> _DIRECTIONS FOR THIS TASK_: Revise the lines below so that every "GUI agent" becomes "UI assistant", with everything else left unchanged.

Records
———
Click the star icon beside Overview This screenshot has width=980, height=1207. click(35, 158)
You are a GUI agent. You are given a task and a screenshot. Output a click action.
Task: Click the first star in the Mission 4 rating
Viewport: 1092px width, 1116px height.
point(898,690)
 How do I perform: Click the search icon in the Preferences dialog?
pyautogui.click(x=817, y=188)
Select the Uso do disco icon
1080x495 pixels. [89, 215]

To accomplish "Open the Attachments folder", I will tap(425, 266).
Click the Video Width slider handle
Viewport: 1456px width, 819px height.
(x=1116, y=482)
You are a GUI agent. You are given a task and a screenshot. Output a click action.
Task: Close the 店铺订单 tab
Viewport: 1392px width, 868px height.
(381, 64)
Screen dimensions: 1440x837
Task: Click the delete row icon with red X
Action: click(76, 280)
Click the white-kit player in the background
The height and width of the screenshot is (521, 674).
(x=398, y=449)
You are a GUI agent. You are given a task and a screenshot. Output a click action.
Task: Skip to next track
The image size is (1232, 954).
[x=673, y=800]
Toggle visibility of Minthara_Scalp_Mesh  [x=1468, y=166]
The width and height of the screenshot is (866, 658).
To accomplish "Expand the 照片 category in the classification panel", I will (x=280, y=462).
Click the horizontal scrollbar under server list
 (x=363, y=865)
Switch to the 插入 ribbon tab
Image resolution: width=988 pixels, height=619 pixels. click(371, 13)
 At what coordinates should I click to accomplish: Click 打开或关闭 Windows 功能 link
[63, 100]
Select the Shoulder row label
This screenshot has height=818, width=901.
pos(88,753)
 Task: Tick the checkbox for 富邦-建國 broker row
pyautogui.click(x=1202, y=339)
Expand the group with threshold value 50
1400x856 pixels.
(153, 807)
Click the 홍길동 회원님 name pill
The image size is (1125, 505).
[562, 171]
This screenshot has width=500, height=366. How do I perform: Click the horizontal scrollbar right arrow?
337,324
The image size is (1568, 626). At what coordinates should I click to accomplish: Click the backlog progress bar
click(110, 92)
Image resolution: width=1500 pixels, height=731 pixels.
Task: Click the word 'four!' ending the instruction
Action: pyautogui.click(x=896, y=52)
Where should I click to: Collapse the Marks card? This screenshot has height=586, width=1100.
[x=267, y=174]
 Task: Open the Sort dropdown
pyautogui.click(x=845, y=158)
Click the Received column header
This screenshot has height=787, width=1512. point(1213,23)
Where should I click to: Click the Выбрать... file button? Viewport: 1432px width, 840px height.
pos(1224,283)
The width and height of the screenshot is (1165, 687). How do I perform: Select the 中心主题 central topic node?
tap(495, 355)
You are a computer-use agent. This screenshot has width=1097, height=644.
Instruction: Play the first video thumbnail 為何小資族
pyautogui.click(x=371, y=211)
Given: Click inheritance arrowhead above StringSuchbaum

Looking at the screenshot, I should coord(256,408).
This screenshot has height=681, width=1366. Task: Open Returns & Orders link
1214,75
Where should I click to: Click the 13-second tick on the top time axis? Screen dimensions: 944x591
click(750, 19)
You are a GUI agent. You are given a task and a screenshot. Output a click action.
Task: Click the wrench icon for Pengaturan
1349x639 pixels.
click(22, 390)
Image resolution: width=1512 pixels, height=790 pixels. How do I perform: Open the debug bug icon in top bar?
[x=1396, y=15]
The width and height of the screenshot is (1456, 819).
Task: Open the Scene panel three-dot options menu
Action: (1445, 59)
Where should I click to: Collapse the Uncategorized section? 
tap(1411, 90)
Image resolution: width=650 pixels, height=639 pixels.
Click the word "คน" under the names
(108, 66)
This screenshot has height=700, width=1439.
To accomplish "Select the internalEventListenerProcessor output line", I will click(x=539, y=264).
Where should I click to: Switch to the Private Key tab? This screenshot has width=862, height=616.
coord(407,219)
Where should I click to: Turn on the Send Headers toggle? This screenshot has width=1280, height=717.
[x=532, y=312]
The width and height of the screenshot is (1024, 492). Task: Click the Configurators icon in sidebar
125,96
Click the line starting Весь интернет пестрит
———
> _TASK SOLUTION_:
Click the star icon beside Overview This screenshot has width=980, height=1207. click(35, 158)
You are a UI assistant. You are given a task and a screenshot. Output a click action.
Task: Click the first star in the Mission 4 rating
Viewport: 1092px width, 1116px height.
point(898,690)
 How do I perform: Click the search icon in the Preferences dialog?
pyautogui.click(x=817, y=188)
Select the Uso do disco icon
1080x495 pixels. [89, 215]

To accomplish "Open the Attachments folder", I will tap(425, 266).
Click the Video Width slider handle
Viewport: 1456px width, 819px height.
(x=1116, y=482)
You are a UI assistant. You are given a task and a screenshot. Output a click action.
Task: Close the 店铺订单 tab
Viewport: 1392px width, 868px height.
(381, 64)
Screen dimensions: 1440x837
Task: Click the delete row icon with red X
Action: click(76, 280)
Click the white-kit player in the background
The height and width of the screenshot is (521, 674).
(x=398, y=449)
You are a UI assistant. You are given a task and a screenshot. Output a click action.
Task: Skip to next track
The image size is (1232, 954).
[x=673, y=800]
Toggle visibility of Minthara_Scalp_Mesh  [x=1468, y=166]
The width and height of the screenshot is (866, 658).
To accomplish "Expand the 照片 category in the classification panel", I will (x=280, y=462).
Click the horizontal scrollbar under server list
 (x=363, y=865)
Switch to the 插入 ribbon tab
Image resolution: width=988 pixels, height=619 pixels. click(371, 13)
 At what coordinates should I click to accomplish: Click 打开或关闭 Windows 功能 link
[63, 100]
Select the Shoulder row label
This screenshot has height=818, width=901.
pos(88,753)
 Task: Tick the checkbox for 富邦-建國 broker row
pyautogui.click(x=1202, y=339)
Expand the group with threshold value 50
1400x856 pixels.
(153, 807)
Click the 홍길동 회원님 name pill
The image size is (1125, 505).
[562, 171]
This screenshot has width=500, height=366. How do I perform: Click the horizontal scrollbar right arrow?
337,324
The image size is (1568, 626). At what coordinates should I click to accomplish: Click the backlog progress bar
click(110, 92)
Image resolution: width=1500 pixels, height=731 pixels.
Task: Click the word 'four!' ending the instruction
Action: pyautogui.click(x=896, y=52)
Where should I click to: Collapse the Marks card? This screenshot has height=586, width=1100.
[x=267, y=174]
 Task: Open the Sort dropdown
pyautogui.click(x=845, y=158)
Click the Received column header
This screenshot has height=787, width=1512. point(1213,23)
Where should I click to: Click the Выбрать... file button? Viewport: 1432px width, 840px height.
pos(1224,283)
The width and height of the screenshot is (1165, 687). How do I perform: Select the 中心主题 central topic node?
tap(495, 355)
You are a computer-use agent. This screenshot has width=1097, height=644.
Instruction: Play the first video thumbnail 為何小資族
pyautogui.click(x=371, y=211)
Given: Click inheritance arrowhead above StringSuchbaum

Looking at the screenshot, I should coord(256,408).
This screenshot has height=681, width=1366. Task: Open Returns & Orders link
1214,75
Where should I click to: Click the 13-second tick on the top time axis? Screen dimensions: 944x591
click(750, 19)
You are a UI assistant. You are given a task and a screenshot. Output a click action.
Task: Click the wrench icon for Pengaturan
1349x639 pixels.
click(22, 390)
Image resolution: width=1512 pixels, height=790 pixels. How do I perform: Open the debug bug icon in top bar?
[x=1396, y=15]
The width and height of the screenshot is (1456, 819).
Task: Open the Scene panel three-dot options menu
Action: (1445, 59)
Where should I click to: Collapse the Uncategorized section? 
tap(1411, 90)
Image resolution: width=650 pixels, height=639 pixels.
Click the word "คน" under the names
(108, 66)
This screenshot has height=700, width=1439.
To accomplish "Select the internalEventListenerProcessor output line", I will click(x=539, y=264).
Where should I click to: Switch to the Private Key tab? This screenshot has width=862, height=616.
coord(407,219)
Where should I click to: Turn on the Send Headers toggle? This screenshot has width=1280, height=717.
[x=532, y=312]
The width and height of the screenshot is (1024, 492). Task: Click the Configurators icon in sidebar
125,96
Click the line starting Весь интернет пестрит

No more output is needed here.